The State Minister for Environment, visit web Dr. Mary Goretti Kitutu has proposed that the Ministry along with other government environmental agencies be given an enforcement mandate in a bid to boost their capacity in fighting encroachment on gazetted land, which is on an upward trend.
Absence of armed human resource has limited the efforts of National Environmental Management Authority (NEMA) and National Forestry Authority (NFA) to effectively protect the country’s forests, wetlands and water bodies, she said.

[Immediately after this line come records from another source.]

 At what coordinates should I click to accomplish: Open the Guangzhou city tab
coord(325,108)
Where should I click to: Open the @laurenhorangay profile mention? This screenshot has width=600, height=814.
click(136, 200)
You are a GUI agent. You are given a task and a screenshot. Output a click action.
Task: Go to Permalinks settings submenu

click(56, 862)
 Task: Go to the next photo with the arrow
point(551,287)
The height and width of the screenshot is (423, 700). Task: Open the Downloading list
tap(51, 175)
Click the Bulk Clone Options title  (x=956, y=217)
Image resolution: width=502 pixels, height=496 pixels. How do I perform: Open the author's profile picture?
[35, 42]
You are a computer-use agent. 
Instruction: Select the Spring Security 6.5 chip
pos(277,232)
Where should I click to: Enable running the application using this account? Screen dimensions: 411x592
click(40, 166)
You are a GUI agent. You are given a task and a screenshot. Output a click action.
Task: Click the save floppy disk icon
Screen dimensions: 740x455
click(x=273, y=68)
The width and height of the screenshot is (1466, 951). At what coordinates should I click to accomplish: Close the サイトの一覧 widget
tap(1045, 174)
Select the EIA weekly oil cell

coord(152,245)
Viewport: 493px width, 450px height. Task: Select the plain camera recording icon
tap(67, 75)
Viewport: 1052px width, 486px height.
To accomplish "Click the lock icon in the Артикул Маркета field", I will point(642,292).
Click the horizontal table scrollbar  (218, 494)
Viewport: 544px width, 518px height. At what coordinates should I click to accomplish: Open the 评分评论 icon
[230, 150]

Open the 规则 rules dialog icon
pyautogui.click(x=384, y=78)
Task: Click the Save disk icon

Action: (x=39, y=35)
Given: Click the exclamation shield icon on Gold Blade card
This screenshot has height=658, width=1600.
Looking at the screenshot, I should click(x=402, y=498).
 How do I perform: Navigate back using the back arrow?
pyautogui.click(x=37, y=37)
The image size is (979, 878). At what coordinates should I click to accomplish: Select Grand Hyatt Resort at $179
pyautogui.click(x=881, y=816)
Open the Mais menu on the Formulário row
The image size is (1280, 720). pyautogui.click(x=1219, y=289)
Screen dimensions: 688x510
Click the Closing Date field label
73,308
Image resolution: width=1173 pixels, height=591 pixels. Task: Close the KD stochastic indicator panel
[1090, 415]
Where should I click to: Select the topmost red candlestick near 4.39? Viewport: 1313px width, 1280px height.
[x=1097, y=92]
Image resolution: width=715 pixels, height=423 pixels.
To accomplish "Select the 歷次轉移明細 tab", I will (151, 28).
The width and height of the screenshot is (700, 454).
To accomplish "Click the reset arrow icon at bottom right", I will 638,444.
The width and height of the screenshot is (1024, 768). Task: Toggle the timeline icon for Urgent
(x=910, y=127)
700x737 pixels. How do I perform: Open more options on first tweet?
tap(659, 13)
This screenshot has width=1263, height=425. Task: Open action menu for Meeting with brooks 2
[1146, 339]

Minister Kitutu was Monday afternoon appearing before the committee investigating land management in Uganda to respond to why land in wetlands and forest reserves has continuously been given away to private individuals. After the 1995 constitution, all wetlands and forests were gazetted by law as public land.
“It is a challenge ensuring that people don’t enter our forests or encroach on wetlands and river banks. We would love that the status of NFA and NEMA be raised to the level enforcement as is the case with Uganda Revenue Authority (URA) and Uganda Wildlife Authority (UWA).
Our staff should be given guns since that seems to be the easiest way to get people compliant,” Dr. Kitutu told the probe committee.
In her submissions, she said that out of the 506 gazetted forest reserves, 403 of them have been encroached on. The central region including Kampala, Wakiso and Mukono is the most affected of all the other regions.
The Minister noted that whereas police and the army have been reinforcing their efforts, the 100 police officers provided for the entire country aren’t enough.
“We have talked to citizens, we have carried out the sensitization but they still get tempted to encroach. That’s why we need an armed force within NEMA and NFA.”
Issuance of land titles in wetlands and forests poses a major threat to the conservation of the environment especially at a time when climate change has become a global challenge. Increasingly, forests and wetlands are being destroyed for commercial and private use.
“Government ministries too, especially Ministry of Lands give out land titles in gazetted areas without our consent, resulting in court battles. However, we have cancelled 90 titles and 13 others will soon be cancelled too,” Kitutu revealed.
According to NFA statistics, Uganda loses an estimated 90,000 hectares of forest cover annually. In 1990, Uganda’s forests represented 24% of the land mass but half of this had been wiped out by 2015.
Presidential advisor on Buganda, Robert Sebunya, who is part of the probe committee, tasked the Minister to explain government’s plans to curb illegal sand mining in Lake Victoria which recently dominated media reports.
“Sand is an important mineral. Countries like Finland are thriving on sand mining. But here, people are extracting our sand and exporting it as a raw material for glass production and later sell us glass. How are we safeguarding this resource?” Sebunya asked.
In response, the Minister said government has since banned the mining of sand and is also formulating guidelines that will regulate what she called an ’emerging issue’. She lamented that the Ministry lacks the capacity to police the lake especially at night when much of the sand mining occurs.